Stored records:
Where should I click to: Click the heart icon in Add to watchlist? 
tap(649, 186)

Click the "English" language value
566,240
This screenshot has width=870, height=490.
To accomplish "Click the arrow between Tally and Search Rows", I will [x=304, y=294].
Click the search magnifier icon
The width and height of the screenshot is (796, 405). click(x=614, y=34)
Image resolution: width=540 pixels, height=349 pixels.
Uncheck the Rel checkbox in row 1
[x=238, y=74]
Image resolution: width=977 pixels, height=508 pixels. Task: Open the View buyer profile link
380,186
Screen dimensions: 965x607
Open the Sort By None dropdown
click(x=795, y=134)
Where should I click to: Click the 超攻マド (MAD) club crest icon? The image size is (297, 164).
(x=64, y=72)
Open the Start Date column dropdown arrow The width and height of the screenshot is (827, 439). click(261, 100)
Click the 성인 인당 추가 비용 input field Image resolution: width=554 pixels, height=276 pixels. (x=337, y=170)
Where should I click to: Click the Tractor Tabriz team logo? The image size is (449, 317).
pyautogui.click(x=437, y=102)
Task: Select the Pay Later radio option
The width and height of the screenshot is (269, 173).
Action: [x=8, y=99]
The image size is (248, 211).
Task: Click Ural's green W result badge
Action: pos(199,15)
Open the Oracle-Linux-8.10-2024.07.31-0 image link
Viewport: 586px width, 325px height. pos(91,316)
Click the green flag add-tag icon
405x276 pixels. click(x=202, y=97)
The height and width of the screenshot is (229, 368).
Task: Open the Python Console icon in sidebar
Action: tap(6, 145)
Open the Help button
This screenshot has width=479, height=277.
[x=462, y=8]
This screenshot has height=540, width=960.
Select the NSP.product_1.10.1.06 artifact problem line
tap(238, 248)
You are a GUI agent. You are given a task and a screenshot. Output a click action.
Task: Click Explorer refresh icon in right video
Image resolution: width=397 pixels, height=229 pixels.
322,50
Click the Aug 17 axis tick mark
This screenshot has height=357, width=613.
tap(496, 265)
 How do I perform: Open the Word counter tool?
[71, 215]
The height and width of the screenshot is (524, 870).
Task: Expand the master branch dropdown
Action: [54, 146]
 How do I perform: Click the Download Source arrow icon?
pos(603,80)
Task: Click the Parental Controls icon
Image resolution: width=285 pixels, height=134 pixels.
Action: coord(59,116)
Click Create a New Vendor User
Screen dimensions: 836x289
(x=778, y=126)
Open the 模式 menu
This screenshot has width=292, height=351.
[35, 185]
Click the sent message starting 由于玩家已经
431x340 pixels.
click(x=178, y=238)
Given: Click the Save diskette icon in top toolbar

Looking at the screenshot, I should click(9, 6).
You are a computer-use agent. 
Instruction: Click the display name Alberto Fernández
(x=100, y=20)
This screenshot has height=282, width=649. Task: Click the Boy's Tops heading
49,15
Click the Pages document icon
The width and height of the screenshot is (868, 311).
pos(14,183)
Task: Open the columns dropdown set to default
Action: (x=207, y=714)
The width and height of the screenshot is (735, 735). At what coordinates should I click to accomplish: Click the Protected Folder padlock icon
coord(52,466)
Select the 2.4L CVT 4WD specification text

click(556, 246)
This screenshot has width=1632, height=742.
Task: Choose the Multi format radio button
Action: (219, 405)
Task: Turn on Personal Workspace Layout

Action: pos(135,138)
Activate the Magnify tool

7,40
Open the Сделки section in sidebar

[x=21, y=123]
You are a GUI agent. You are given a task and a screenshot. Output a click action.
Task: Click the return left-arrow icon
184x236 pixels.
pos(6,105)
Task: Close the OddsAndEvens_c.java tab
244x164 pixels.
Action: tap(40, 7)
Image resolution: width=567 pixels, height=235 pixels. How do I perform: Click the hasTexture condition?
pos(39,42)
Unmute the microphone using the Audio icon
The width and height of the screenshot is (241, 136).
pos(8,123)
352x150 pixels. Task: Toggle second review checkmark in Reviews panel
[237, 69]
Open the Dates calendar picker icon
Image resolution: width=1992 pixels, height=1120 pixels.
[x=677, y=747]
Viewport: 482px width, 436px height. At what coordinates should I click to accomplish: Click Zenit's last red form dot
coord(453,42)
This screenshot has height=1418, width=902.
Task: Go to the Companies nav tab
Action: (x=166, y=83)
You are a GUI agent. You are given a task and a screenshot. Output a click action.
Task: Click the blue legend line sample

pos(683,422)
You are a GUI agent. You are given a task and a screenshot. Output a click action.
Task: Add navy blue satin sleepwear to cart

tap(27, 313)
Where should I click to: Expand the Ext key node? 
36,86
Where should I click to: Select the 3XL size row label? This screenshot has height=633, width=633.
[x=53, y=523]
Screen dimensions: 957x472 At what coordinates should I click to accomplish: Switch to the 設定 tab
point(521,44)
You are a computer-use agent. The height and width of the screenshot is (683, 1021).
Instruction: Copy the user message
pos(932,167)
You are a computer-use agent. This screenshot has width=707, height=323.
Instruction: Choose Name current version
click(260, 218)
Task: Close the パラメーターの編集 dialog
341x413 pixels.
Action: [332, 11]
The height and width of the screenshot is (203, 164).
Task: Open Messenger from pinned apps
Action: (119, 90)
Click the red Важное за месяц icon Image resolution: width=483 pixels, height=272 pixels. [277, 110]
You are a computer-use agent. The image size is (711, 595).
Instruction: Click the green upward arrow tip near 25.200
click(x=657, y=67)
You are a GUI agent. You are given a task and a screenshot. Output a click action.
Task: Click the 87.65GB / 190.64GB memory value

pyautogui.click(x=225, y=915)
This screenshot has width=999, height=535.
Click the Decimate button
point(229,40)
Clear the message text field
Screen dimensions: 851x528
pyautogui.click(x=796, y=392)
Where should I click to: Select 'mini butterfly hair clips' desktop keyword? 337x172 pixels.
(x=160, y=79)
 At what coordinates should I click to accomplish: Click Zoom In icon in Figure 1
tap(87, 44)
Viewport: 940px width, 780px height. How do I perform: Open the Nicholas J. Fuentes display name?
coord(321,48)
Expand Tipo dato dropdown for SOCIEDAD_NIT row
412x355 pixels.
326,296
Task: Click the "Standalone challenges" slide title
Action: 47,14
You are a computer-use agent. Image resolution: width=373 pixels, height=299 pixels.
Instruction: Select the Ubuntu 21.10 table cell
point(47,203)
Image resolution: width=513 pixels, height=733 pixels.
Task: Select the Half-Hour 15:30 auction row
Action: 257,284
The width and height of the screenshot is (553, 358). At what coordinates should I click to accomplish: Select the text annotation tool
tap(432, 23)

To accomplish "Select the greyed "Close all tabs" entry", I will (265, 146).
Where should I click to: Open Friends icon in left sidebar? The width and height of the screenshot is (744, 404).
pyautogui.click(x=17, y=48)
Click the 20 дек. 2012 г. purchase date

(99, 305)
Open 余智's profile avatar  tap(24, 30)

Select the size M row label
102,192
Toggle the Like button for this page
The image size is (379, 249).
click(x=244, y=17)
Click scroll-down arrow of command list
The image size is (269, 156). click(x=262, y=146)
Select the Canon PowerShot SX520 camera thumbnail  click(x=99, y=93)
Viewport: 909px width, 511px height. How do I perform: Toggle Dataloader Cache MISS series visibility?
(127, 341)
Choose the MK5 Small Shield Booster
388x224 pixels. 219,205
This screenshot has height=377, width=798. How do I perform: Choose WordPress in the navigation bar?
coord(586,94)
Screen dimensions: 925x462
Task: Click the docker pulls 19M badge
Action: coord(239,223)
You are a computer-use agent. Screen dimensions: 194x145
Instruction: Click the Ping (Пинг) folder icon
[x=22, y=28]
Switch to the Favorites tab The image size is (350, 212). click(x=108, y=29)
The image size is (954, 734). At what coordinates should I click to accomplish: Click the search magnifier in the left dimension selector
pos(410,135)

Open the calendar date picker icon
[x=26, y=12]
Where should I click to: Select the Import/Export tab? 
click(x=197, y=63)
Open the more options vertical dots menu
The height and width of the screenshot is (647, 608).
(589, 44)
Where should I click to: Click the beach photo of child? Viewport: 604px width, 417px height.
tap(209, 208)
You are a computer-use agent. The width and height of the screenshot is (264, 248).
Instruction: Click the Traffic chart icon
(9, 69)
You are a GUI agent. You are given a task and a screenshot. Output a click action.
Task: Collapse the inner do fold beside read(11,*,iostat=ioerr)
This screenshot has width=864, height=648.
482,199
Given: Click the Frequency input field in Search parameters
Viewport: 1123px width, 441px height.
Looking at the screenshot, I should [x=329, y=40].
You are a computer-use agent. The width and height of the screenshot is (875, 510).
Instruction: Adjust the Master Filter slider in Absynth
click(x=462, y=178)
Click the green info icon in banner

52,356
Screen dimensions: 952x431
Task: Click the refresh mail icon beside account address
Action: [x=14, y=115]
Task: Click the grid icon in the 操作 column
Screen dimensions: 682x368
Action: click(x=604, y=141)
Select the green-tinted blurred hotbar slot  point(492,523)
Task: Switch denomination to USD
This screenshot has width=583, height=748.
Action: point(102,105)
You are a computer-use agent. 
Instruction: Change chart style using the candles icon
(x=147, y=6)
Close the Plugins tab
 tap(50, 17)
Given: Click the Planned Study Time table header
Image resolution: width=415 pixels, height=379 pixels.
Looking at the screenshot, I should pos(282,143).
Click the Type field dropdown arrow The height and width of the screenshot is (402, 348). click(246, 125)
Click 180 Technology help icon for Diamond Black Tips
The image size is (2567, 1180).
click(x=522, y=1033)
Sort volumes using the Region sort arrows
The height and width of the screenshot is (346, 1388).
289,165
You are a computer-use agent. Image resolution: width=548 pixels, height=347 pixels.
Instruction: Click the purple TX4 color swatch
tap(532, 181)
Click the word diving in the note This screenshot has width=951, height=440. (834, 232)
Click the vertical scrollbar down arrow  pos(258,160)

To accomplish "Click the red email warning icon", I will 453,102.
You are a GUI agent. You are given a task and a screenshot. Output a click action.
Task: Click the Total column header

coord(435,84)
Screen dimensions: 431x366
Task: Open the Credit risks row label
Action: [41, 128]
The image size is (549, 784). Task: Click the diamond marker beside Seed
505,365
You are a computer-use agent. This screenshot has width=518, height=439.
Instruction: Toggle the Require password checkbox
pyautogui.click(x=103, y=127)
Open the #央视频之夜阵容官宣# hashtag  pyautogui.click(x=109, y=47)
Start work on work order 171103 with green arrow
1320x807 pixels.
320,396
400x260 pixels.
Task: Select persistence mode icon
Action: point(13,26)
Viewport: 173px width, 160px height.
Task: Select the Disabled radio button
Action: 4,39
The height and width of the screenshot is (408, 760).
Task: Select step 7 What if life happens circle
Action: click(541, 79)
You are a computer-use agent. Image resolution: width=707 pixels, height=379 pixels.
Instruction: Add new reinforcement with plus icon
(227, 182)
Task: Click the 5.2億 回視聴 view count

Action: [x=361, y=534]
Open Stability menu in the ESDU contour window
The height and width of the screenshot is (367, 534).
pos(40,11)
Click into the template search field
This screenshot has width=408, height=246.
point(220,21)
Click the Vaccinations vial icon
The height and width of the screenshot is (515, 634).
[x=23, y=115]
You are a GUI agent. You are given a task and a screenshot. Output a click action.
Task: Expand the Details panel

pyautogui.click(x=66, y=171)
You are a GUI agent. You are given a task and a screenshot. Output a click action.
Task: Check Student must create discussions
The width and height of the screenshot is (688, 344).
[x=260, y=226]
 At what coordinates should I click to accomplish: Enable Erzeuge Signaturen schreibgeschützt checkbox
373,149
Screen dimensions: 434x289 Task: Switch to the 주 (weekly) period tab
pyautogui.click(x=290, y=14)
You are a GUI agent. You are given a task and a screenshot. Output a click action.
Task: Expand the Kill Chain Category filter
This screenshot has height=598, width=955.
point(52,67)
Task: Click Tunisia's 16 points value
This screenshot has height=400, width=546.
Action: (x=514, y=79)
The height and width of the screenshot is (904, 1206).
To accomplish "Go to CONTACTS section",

- _What the exercise asks_
Looking at the entries above, can you reproduce exactly the lines from the one that holds "Task: Collapse the" through the one that holds "Click the vertical", and only those?

- _Your response_
Task: Collapse the inner do fold beside read(11,*,iostat=ioerr)
This screenshot has width=864, height=648.
482,199
Given: Click the Frequency input field in Search parameters
Viewport: 1123px width, 441px height.
Looking at the screenshot, I should [x=329, y=40].
You are a computer-use agent. The width and height of the screenshot is (875, 510).
Instruction: Adjust the Master Filter slider in Absynth
click(x=462, y=178)
Click the green info icon in banner

52,356
Screen dimensions: 952x431
Task: Click the refresh mail icon beside account address
Action: [x=14, y=115]
Task: Click the grid icon in the 操作 column
Screen dimensions: 682x368
Action: click(x=604, y=141)
Select the green-tinted blurred hotbar slot  point(492,523)
Task: Switch denomination to USD
This screenshot has width=583, height=748.
Action: point(102,105)
You are a computer-use agent. 
Instruction: Change chart style using the candles icon
(x=147, y=6)
Close the Plugins tab
 tap(50, 17)
Given: Click the Planned Study Time table header
Image resolution: width=415 pixels, height=379 pixels.
Looking at the screenshot, I should pos(282,143).
Click the Type field dropdown arrow The height and width of the screenshot is (402, 348). click(246, 125)
Click 180 Technology help icon for Diamond Black Tips
The image size is (2567, 1180).
click(x=522, y=1033)
Sort volumes using the Region sort arrows
The height and width of the screenshot is (346, 1388).
289,165
You are a computer-use agent. Image resolution: width=548 pixels, height=347 pixels.
Instruction: Click the purple TX4 color swatch
tap(532, 181)
Click the word diving in the note This screenshot has width=951, height=440. (834, 232)
Click the vertical scrollbar down arrow  pos(258,160)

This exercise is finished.